The relationship of amyloid plaques to cerebral capillaries in Alzheimer's disease

M Kawai, RN Kalaria, SI Harik and G Perry
Division of Neuropathology, Case Western Reserve University, Cleveland, Ohio 44106.

The authors examined the hypothesis that senile plaques of Alzheimer's disease (AD) are formed by abnormal leakage of amyloidogenic precursors from brain capillaries by quantitative analysis of the spatial relationship between capillaries and amyloid plaques. Vibratome sections (40 mu) of the hippocampus, including the entorhinal cortex, obtained at autopsy from AD subjects, were immunostained with a monoclonal antibody to beta-protein and counterstained with rabbit serum to either the glucose transporter protein, a cerebral endothelial marker, or collagen type IV, a basal lamina marker. The authors found that while 60% to 77% of amyloid plaques were associated with capillaries, only 8% to 13% were penetrated by a capillary, the remainder being adjacent. To test whether 1) the area occupied by amyloid plaques or 2) the border zone (10-mu rim) surrounding amyloid plaques has a statistically higher density of capillaries than 3) the remaining gray matter, similarly double-stained 6-mu sections from five AD subjects were photographed and the capillary densities in the three areas calculated. Capillary density was significantly lower in 1) than in 3) and higher in 2) than in 3), while the combined area of 1) and 2) showed the same capillary density as 3). Similar results were obtained by using either the glucose transporter or the collagen type IV antibodies. Because capillary density is low within, and high in regions that immediately surround amyloid plaques, our findings suggest that amyloid plaques exclude capillaries or lead to their degeneration, or both.

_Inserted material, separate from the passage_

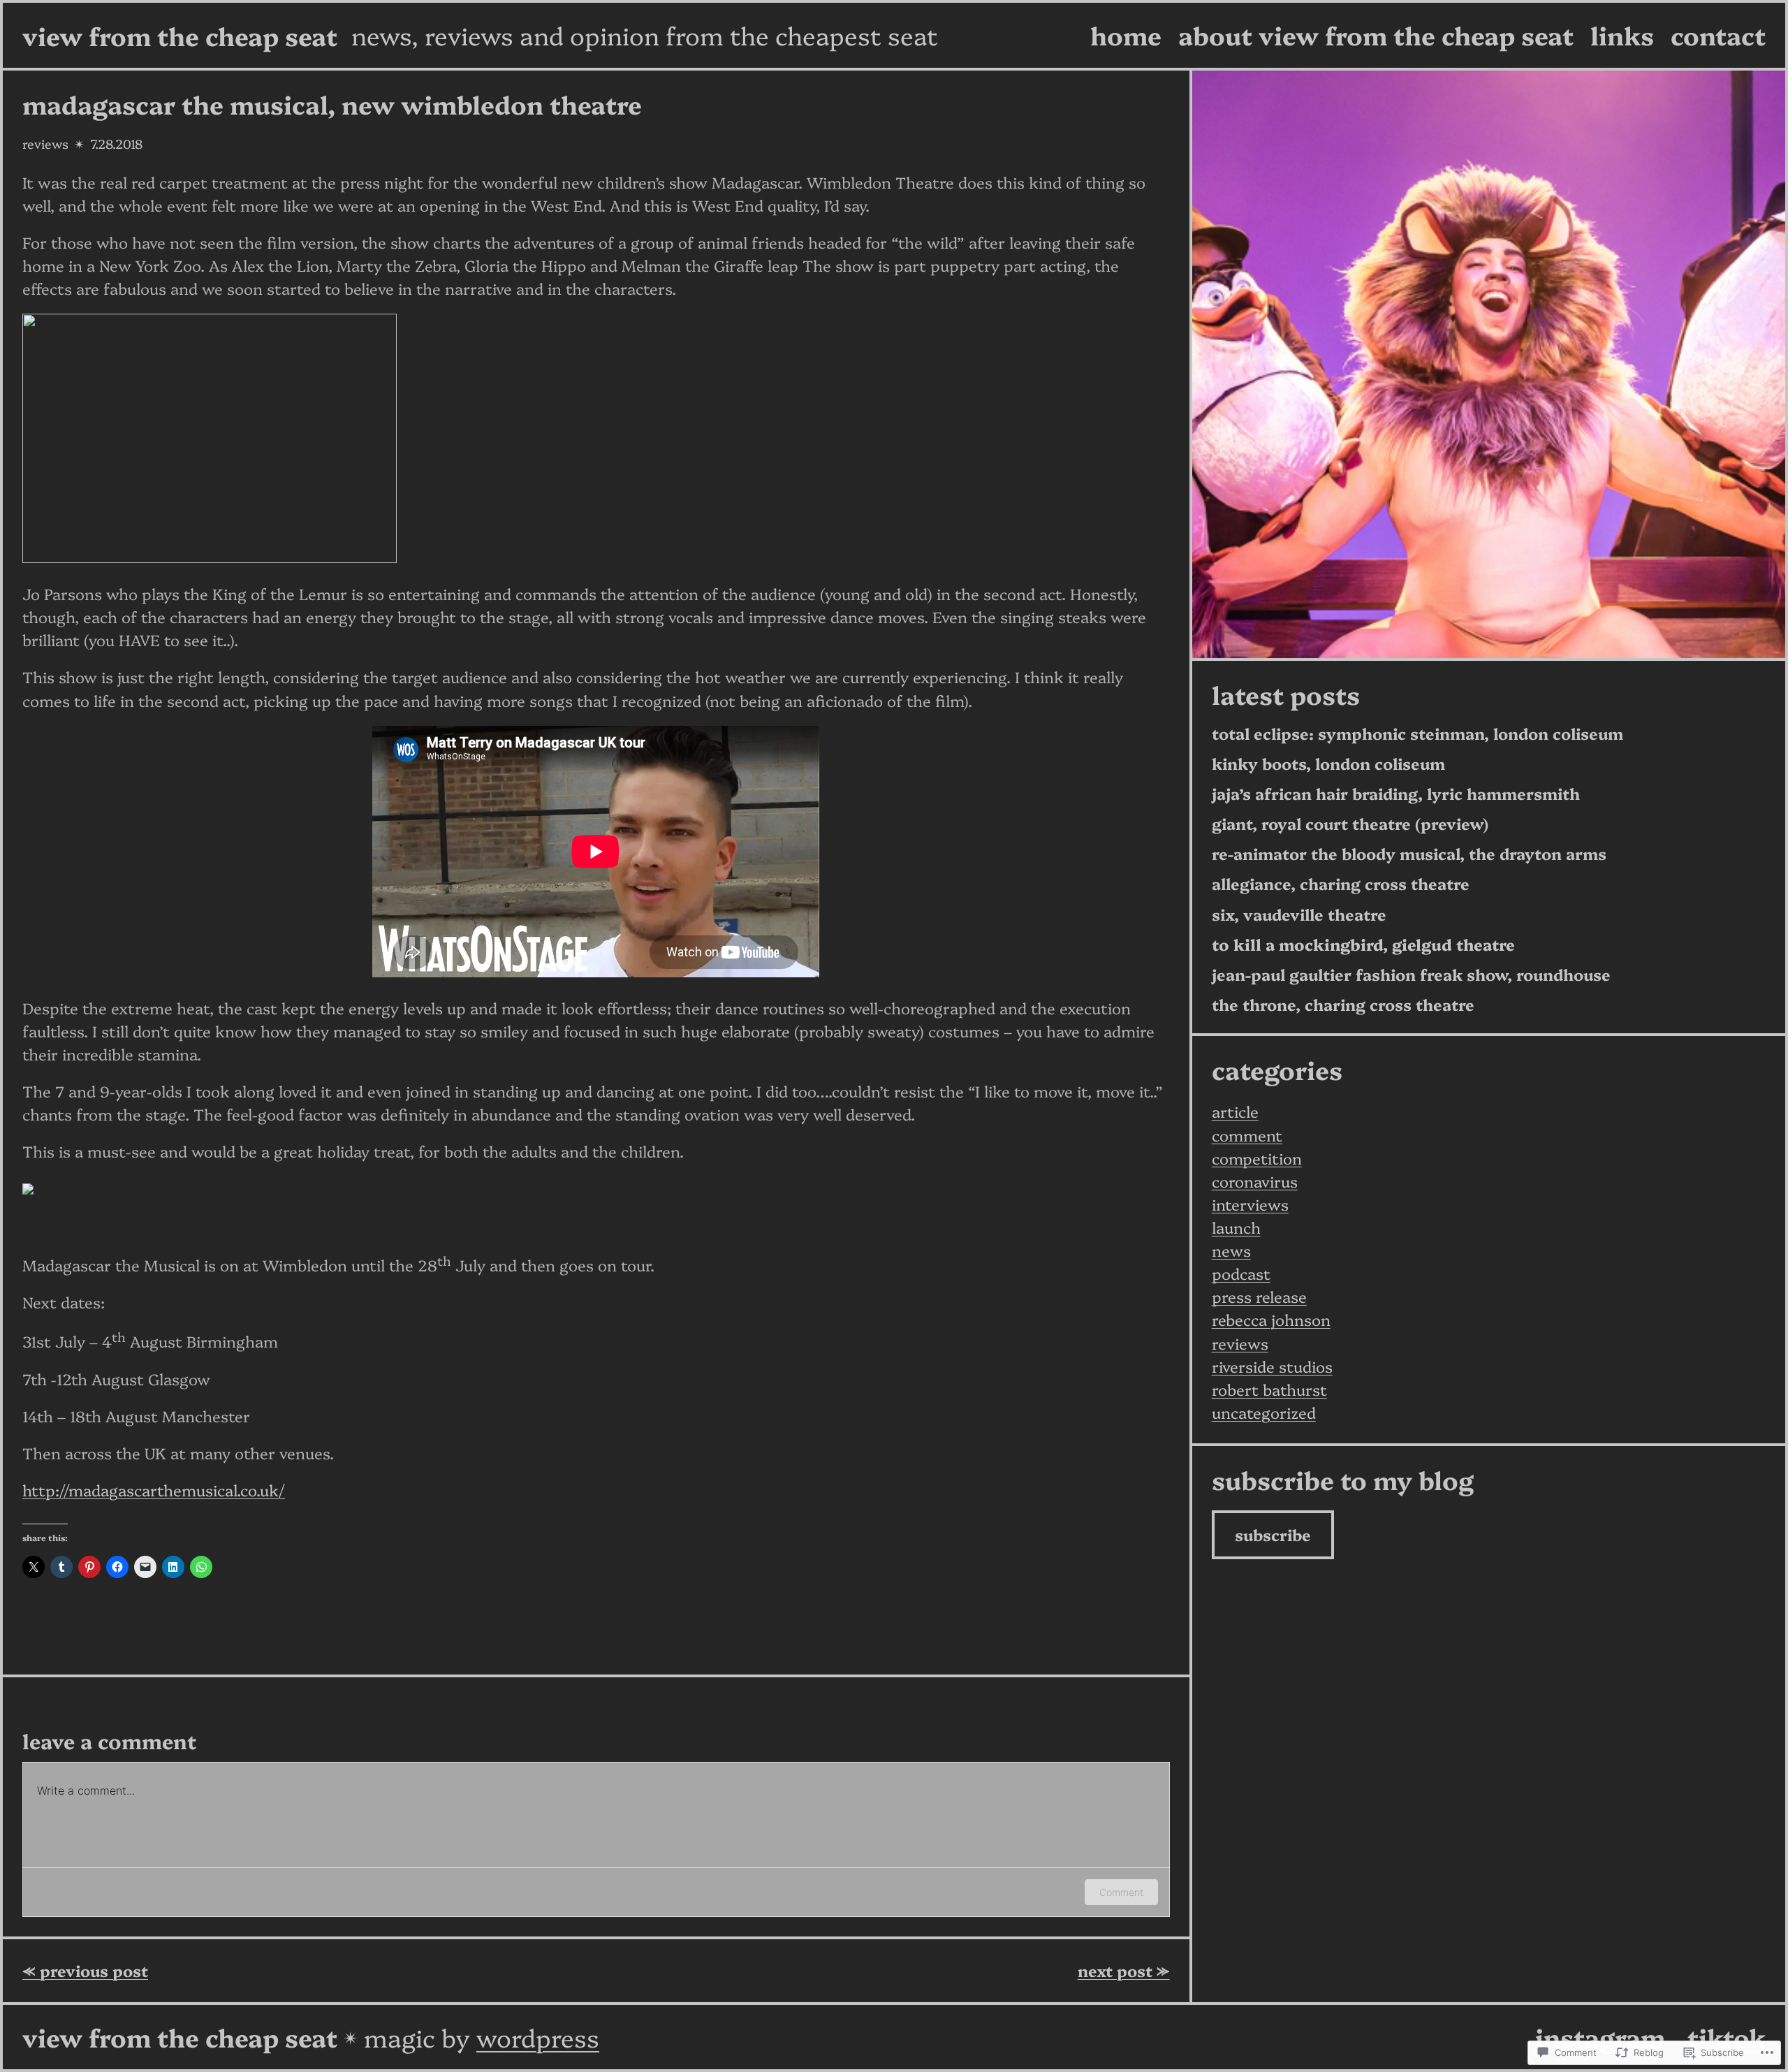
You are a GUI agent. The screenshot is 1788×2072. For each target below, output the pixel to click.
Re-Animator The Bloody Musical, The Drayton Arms (1409, 854)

The latter possibility was investigated by triple-staining tissue sections with antibodies to beta-protein, glucose transporter, and collagen type IV. The proportion of glucose transporter-negative capillaries was not significantly different in areas inside or outside of the plaques. Thus, the authors found no evidence of basal lamina remnants consistent with capillary degeneration preferential to amyloid plaques. Although a small number of capillaries showed amyloid deposition just beneath the basement membrane, the authors conclude that capillaries play only a limited direct role, if any, in amyloid plaque formation, and that the apparent association of amyloid plaques and capillaries is no more than a chance contact.